The cube root of a real number $x$, written as $\sqrt[3]{x}$, is the real number $y$ such that $y^{3}=x$. Equivalently, $\sqrt[3]{x}^{3}=x$. Or, $\sqrt[3]{x}\sqrt[3]{x}\sqrt[3]{x}=x$. The cube root notation is actually an alternative to exponentiation. That is, $\sqrt[3]{x}=x^{\frac{1}{3}}$.

Properties:

• The cube root operation of an exponentiation has the following property: $\sqrt[3]{x^{n}}=\sqrt[3]{x}^{n}$.

• The cube root operation is distributive for multiplication and division, but not for addition and subtraction. That is, $\sqrt[3]{xy}=\sqrt[3]{x}\sqrt[3]{y}$, and $\sqrt[3]{\frac{x}{y}}=\frac{\sqrt[3]{x}}{\sqrt[3]{y}}$.

• However, in general, the cube root operation is not distributive for addition and substraction. That is, $\sqrt[3]{x+y}\not=\sqrt[3]{x}+\sqrt[3]{y}$ and $\sqrt[3]{x-y}\not=\sqrt[3]{x}-\sqrt[3]{y}$.

• The cube root is a special case of the general nth root.

• The cube root is a continuous mapping from $\mathbb{R}\to\mathbb{R}$.

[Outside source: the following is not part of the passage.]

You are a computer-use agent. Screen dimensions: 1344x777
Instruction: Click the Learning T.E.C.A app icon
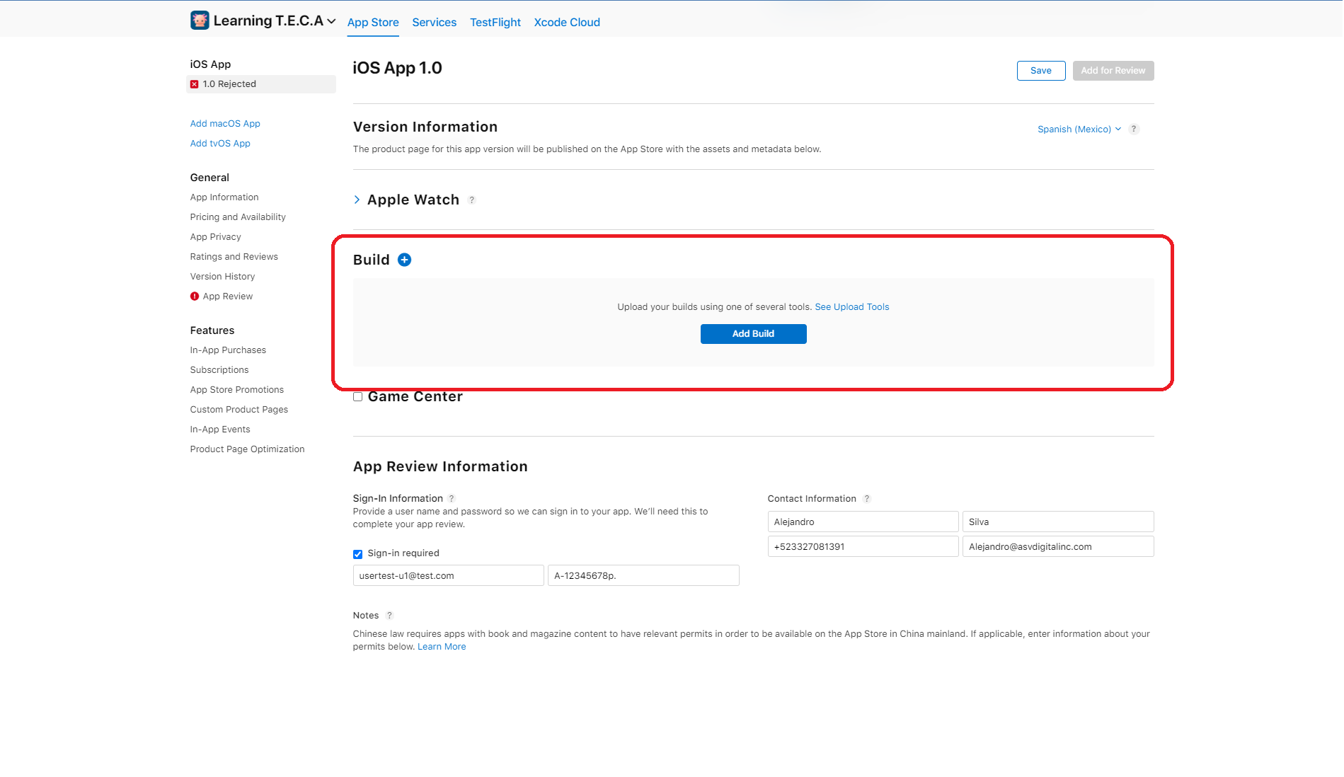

• The cube root function from $\mathbb{R}\to\mathbb{R}$ defined as $f(x)=\sqrt[3]{x}$ is an odd function.

Examples:

1. 1.

   $\sqrt[3]{-8}=-2$ because $(-2)^{3}=(-2)\times(-2)\times(-2)=-8$.

2. 2.

   $\sqrt[3]{x^{3}+3x^{2}+3x+1}=x+1$ because $(x+1)^{3}=(x+1)(x+1)(x+1)=(x^{2}+2x+1)(x+1)=x^{3}+3x^{2}+3x+1$.

3. 3.

   $\sqrt[3]{x^{{3}}y^{{3}}}=xy$ because $(xy)^{3}=xy\times xy\times xy=x^{{3}}y^{{3}}$.

4. 4.

   $\sqrt[3]{\frac{8}{125}}=\frac{2}{5}$ because $(\frac{2}{5})^{3}=\frac{2^{3}}{5^{3}}=\frac{8}{125}$.